**Seitentext**
Malsch: „Modellprojekt ist wichtig für die Jugend auf dem Land“

Erfurt – Der CDU-Verkehrsexperte der CDU-Landtagsfraktion, Marcus Malsch, verteidigt das Modellprojekt „Mopedführerschein mit 15 Jahren“ gegen die Kritik der deutschen Verkehrswacht. „Grundsätzlich macht der Verband eine gute und wichtige Arbeit. Hier aber ist er ein Stück weit verunfallt“, so Malsch. Die Verkehrswacht hatte laut Medienberichten am Mittwoch vor einer bundesweiten Absenkung des Mindestalters für den Mopedführerschein gewarnt, weil damit die Gefahr von schweren Verletzungen oder sogar Todesfällen von Jugendlichen im Straßenverkehr steige. „Für diese Behauptung gibt es nach Jahren des erfolgreichen Modellversuchs in den ostdeutschen Ländern zum Glück keinerlei statistischen Beleg“, so Malsch. Stattdessen habe sich gezeigt, dass die Jugendlichen in ihrer überwiegenden Mehrzahl verantwortungsvoll mit den neuen Möglichkeiten umgegangen seien, die eine Absenkung des Mindestalters für Mopedführerscheine mit sich bringe.  

Malsch betonte zudem, dass die Regelung für die Jugendlichen eine bedeutende Erleichterung  darstelle, im ländlichen, oft ÖPNV-armen Raum mobil zu bleiben. „Wir begrüßen daher die Initiative des Bundesverkehrsministeriums, diese bislang noch zeitlich befristeten Modellprojekte nach deren Auslaufen 2020 in jeweiliger Landesverantwortung in zeitlich unbefristete Regelungen überführen zu können.

**Daten zur Analyse**
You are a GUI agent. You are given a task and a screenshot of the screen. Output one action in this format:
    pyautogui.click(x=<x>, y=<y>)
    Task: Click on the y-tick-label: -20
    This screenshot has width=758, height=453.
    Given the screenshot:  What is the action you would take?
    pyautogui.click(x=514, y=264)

**Zu erledigen**
Prüfen Sie, ob die drei folgenden Aussagen mit dem Text zum Mopedführerschein übereinstimmen. Geben Sie zu jeder Aussage Ja oder Nein an und zitieren Sie die entscheidenden Worte des Textes wörtlich.
1. Die Verkehrswacht hat vor einer bundesweiten Absenkung des Mindestalters für den Mopedführerschein gewarnt.
2. Nach Malsch gibt es statistische Belege dafür, dass die Absenkung des Mindestalters mehr schwere Verletzungen verursacht.
3. Die Modellprojekte sind bislang zeitlich unbefristet.

**Lösung**
1. Ja: „Die Verkehrswacht hatte laut Medienberichten am Mittwoch vor einer bundesweiten Absenkung des Mindestalters für den Mopedführerschein gewarnt“
2. Nein: „Für diese Behauptung gibt es nach Jahren des erfolgreichen Modellversuchs in den ostdeutschen Ländern zum Glück keinerlei statistischen Beleg“
3. Nein: „diese bislang noch zeitlich befristeten Modellprojekte“